## Start DATA IN THIS EXERCISE

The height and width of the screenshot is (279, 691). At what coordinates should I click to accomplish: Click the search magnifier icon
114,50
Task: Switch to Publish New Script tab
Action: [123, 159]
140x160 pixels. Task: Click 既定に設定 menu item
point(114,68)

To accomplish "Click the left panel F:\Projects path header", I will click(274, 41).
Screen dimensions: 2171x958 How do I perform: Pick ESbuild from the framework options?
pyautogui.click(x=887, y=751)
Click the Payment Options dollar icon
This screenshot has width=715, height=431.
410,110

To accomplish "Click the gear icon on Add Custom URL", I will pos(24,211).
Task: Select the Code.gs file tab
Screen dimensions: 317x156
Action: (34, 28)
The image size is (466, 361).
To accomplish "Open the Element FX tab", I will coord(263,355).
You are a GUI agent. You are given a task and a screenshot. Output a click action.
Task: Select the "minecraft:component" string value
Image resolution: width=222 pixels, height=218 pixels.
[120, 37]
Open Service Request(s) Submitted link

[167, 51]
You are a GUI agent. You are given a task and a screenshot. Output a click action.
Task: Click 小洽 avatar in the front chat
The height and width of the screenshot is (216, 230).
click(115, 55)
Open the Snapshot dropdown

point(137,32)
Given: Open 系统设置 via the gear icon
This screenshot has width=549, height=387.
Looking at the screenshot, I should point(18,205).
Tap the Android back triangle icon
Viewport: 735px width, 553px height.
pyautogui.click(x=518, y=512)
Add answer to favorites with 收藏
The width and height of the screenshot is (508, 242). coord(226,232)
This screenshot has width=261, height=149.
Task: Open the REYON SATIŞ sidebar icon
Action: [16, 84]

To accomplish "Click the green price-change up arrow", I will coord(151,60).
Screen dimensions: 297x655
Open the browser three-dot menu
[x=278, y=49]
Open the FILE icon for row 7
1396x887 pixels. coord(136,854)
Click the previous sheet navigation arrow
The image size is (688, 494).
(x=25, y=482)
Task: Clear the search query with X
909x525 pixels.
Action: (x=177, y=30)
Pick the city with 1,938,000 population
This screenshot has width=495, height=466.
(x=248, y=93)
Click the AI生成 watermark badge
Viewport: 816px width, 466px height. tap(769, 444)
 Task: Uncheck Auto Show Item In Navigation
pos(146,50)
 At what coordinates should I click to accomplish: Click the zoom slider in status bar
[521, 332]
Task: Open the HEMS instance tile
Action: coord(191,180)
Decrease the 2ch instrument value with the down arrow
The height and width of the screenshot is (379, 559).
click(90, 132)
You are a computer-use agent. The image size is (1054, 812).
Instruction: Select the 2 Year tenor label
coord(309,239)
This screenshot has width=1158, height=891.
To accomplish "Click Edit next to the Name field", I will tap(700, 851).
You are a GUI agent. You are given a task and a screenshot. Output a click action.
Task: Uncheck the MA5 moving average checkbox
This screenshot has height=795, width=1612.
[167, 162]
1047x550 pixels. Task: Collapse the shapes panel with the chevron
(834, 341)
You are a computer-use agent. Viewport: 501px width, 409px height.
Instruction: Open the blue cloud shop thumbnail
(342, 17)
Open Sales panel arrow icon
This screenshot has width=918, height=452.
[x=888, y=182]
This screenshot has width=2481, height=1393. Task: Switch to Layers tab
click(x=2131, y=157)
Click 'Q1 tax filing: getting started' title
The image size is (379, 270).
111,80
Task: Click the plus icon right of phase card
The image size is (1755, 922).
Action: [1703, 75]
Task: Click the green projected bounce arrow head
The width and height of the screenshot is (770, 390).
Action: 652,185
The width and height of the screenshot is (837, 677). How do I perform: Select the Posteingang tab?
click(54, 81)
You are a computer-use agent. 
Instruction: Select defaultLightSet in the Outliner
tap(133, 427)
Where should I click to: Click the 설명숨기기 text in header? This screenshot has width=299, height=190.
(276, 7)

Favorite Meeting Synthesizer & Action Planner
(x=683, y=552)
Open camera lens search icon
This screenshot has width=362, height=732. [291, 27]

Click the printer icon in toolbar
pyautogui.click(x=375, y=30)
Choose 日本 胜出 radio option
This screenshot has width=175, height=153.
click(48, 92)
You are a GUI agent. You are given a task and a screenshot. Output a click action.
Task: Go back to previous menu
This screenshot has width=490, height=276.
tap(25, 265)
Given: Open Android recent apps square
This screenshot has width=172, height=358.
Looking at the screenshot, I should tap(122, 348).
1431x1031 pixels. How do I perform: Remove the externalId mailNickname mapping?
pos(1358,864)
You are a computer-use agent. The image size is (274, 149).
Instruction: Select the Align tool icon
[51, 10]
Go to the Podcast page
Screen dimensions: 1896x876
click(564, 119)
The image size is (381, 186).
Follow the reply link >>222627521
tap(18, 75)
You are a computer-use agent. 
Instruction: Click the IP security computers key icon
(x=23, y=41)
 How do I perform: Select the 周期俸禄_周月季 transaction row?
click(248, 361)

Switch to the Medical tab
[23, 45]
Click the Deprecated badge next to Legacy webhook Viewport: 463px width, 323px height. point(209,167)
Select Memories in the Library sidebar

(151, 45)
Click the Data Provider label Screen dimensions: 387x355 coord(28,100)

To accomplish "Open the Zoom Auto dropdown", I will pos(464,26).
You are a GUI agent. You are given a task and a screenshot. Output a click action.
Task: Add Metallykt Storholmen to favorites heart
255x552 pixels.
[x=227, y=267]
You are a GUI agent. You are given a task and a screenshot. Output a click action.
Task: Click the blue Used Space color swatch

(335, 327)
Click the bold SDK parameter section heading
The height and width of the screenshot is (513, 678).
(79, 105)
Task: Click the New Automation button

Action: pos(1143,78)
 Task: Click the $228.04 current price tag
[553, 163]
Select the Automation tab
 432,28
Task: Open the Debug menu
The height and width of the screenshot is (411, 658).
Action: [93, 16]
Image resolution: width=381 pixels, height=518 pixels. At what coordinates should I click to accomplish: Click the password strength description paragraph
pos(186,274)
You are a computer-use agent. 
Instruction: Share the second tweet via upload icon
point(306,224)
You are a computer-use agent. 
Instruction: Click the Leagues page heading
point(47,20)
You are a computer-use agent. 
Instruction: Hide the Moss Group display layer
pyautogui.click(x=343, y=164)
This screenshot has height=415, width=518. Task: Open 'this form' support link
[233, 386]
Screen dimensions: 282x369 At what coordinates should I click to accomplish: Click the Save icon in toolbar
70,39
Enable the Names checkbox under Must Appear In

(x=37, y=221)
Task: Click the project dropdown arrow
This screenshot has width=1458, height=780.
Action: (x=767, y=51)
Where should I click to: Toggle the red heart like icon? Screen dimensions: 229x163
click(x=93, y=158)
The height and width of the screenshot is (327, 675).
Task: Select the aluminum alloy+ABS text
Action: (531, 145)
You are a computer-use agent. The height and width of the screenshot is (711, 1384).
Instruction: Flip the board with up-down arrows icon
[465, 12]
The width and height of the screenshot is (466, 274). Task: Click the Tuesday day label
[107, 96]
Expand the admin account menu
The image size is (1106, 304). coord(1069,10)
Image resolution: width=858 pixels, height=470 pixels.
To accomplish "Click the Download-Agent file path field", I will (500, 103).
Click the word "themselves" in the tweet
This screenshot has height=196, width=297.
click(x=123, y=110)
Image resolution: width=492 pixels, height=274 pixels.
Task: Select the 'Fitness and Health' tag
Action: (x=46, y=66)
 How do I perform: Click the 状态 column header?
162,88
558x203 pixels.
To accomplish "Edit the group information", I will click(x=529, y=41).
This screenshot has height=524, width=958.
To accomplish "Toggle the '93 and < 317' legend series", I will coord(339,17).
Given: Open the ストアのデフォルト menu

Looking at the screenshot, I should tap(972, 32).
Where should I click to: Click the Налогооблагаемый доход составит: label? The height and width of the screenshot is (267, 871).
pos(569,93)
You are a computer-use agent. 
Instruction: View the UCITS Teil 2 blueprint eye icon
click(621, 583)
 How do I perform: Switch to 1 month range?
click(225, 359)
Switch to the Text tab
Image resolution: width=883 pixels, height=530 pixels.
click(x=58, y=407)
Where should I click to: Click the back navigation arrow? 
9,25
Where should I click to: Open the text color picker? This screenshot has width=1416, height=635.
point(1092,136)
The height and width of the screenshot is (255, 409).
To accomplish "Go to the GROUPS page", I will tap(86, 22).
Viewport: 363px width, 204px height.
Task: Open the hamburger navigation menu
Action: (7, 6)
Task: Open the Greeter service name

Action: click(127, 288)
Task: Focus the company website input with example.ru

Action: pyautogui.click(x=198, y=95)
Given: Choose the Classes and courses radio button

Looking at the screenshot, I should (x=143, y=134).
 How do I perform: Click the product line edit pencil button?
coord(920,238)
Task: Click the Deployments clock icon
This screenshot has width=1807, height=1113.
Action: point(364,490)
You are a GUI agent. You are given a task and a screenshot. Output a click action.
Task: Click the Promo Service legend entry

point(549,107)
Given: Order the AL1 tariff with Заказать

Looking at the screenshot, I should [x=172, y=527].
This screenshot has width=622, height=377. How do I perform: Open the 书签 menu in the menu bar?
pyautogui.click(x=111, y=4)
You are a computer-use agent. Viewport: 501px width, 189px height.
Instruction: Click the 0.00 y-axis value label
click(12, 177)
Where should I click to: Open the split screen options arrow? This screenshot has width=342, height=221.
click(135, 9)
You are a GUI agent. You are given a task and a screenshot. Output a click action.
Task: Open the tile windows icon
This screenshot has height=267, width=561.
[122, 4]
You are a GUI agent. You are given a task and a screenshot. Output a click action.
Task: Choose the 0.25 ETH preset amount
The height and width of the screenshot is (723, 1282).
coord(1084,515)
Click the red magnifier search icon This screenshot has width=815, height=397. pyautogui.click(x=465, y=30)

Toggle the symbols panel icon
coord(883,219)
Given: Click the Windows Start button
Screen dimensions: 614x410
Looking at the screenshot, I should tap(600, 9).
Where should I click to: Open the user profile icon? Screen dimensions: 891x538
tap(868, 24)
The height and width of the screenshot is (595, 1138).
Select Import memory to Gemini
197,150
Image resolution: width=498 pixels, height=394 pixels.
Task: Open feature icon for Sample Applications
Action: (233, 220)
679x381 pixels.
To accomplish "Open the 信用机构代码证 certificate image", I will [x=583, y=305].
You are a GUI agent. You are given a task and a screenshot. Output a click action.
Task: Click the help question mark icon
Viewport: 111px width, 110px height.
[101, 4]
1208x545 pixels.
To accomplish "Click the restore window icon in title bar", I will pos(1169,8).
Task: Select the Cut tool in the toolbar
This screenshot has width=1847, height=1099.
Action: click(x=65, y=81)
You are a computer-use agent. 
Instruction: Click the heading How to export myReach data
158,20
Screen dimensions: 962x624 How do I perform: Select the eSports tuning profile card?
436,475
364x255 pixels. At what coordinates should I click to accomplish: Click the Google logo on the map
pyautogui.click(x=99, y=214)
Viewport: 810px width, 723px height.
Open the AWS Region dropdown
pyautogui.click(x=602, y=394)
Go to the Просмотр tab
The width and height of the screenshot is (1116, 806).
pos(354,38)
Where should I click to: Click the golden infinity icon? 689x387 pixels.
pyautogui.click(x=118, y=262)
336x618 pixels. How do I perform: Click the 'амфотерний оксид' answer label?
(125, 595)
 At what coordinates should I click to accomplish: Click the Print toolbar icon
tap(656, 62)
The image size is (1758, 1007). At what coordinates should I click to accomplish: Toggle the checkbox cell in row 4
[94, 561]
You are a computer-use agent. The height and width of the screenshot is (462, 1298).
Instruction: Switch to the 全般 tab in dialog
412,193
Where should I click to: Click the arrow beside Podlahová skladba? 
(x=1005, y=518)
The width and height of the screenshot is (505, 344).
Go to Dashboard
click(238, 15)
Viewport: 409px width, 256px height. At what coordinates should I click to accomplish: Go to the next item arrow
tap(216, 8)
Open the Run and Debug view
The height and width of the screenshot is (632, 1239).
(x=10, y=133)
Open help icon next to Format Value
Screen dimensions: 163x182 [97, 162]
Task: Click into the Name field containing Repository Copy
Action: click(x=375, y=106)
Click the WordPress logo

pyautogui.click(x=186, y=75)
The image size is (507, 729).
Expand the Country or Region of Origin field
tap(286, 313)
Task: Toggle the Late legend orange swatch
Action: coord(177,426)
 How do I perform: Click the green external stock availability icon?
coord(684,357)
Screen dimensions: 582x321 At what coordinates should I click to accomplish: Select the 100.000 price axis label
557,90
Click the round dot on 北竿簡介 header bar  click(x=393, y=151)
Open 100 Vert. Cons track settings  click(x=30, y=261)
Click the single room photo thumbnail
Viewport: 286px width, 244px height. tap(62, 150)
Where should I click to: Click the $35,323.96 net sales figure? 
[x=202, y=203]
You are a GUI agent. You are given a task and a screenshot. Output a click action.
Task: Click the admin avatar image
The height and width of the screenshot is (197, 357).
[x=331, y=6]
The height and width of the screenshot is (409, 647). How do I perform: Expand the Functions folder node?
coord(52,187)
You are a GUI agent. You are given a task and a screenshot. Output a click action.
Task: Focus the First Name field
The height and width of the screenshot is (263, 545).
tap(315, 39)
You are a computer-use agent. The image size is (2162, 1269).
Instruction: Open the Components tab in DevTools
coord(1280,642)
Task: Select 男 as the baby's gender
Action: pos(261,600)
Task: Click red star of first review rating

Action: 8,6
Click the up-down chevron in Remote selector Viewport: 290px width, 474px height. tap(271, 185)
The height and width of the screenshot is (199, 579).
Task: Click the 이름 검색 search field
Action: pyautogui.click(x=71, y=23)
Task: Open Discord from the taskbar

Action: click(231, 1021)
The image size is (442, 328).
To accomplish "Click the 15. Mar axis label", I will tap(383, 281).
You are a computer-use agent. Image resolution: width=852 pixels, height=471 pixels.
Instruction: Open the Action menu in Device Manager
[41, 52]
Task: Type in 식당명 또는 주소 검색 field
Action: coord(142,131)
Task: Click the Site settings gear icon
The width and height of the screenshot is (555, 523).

## End DATA IN THIS EXERCISE

[SET PROBLEM]: Copy the lines of the records verbatim, from the line with "Open camera lens search icon" up to and including the line with "Action: [93, 16]".

[ANSWER TO THE TASK]:
Open camera lens search icon
This screenshot has width=362, height=732. [291, 27]

Click the printer icon in toolbar
pyautogui.click(x=375, y=30)
Choose 日本 胜出 radio option
This screenshot has width=175, height=153.
click(48, 92)
You are a GUI agent. You are given a task and a screenshot. Output a click action.
Task: Go back to previous menu
This screenshot has width=490, height=276.
tap(25, 265)
Given: Open Android recent apps square
This screenshot has width=172, height=358.
Looking at the screenshot, I should tap(122, 348).
1431x1031 pixels. How do I perform: Remove the externalId mailNickname mapping?
pos(1358,864)
You are a computer-use agent. The image size is (274, 149).
Instruction: Select the Align tool icon
[51, 10]
Go to the Podcast page
Screen dimensions: 1896x876
click(564, 119)
The image size is (381, 186).
Follow the reply link >>222627521
tap(18, 75)
You are a computer-use agent. 
Instruction: Click the IP security computers key icon
(x=23, y=41)
 How do I perform: Select the 周期俸禄_周月季 transaction row?
click(248, 361)

Switch to the Medical tab
[23, 45]
Click the Deprecated badge next to Legacy webhook Viewport: 463px width, 323px height. point(209,167)
Select Memories in the Library sidebar

(151, 45)
Click the Data Provider label Screen dimensions: 387x355 coord(28,100)

To accomplish "Open the Zoom Auto dropdown", I will pos(464,26).
You are a GUI agent. You are given a task and a screenshot. Output a click action.
Task: Add Metallykt Storholmen to favorites heart
255x552 pixels.
[x=227, y=267]
You are a GUI agent. You are given a task and a screenshot. Output a click action.
Task: Click the blue Used Space color swatch

(335, 327)
Click the bold SDK parameter section heading
The height and width of the screenshot is (513, 678).
(79, 105)
Task: Click the New Automation button

Action: pos(1143,78)
 Task: Click the $228.04 current price tag
[553, 163]
Select the Automation tab
 432,28
Task: Open the Debug menu
The height and width of the screenshot is (411, 658).
Action: [93, 16]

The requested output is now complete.